=== Data for this task ===

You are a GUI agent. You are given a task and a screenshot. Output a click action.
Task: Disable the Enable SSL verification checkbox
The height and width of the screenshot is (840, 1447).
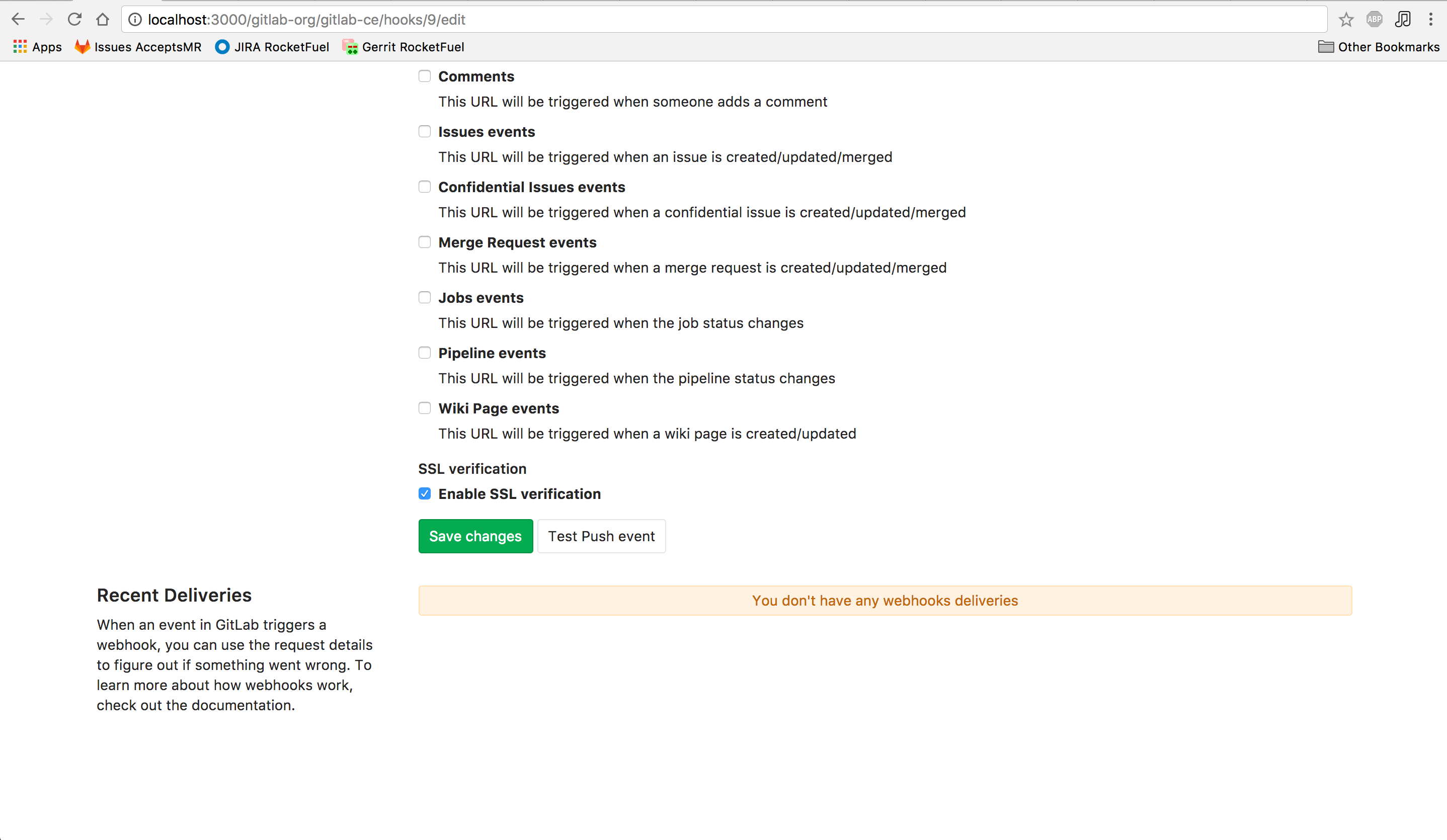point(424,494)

===
=== Data for this task ===

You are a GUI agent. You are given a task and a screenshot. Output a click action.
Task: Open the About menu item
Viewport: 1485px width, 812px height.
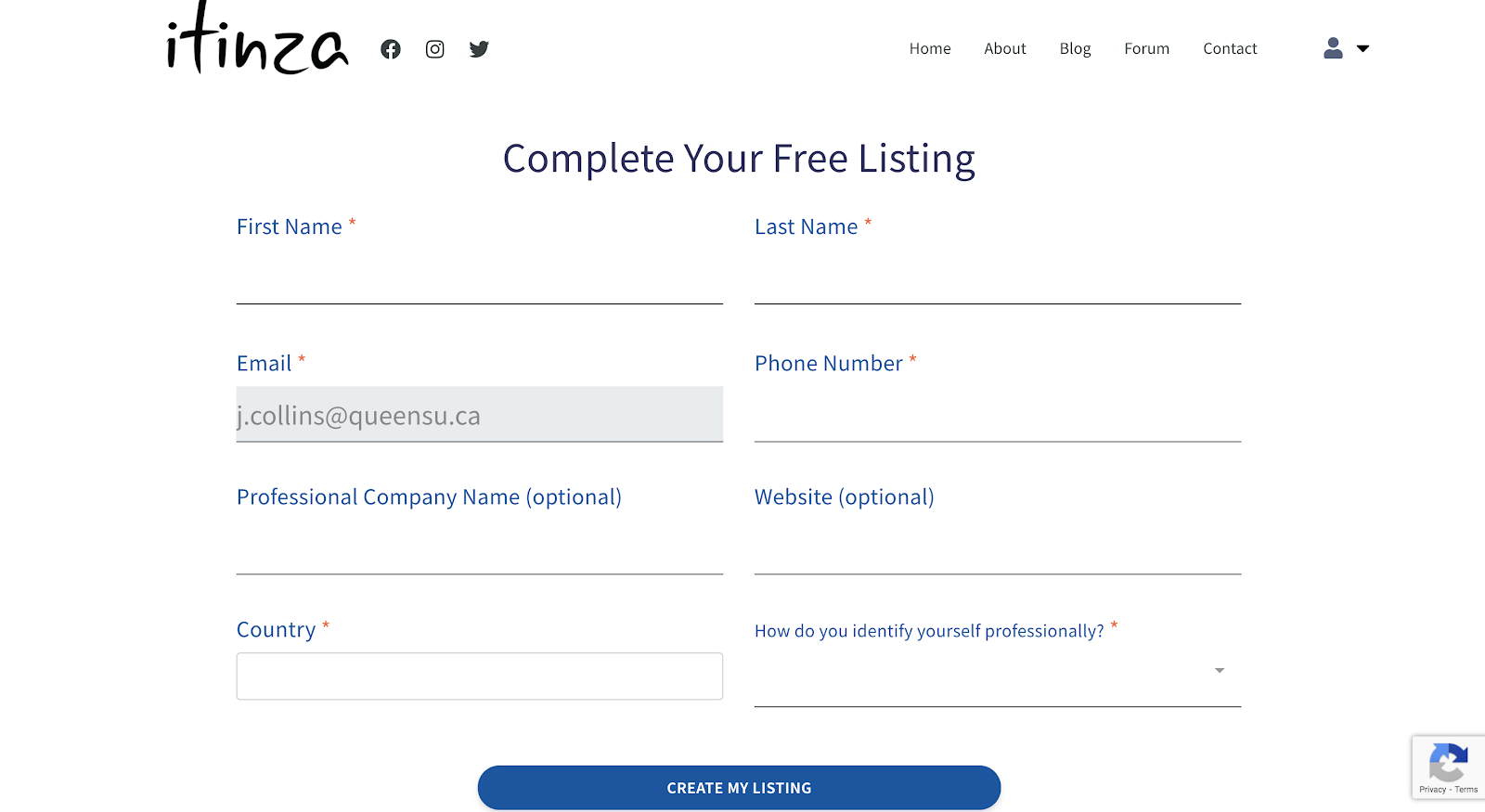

===

-- Exercise goal --
Return every line of the listing above in which the string "height" appears.

-- Finished task --
The height and width of the screenshot is (840, 1447).
Viewport: 1485px width, 812px height.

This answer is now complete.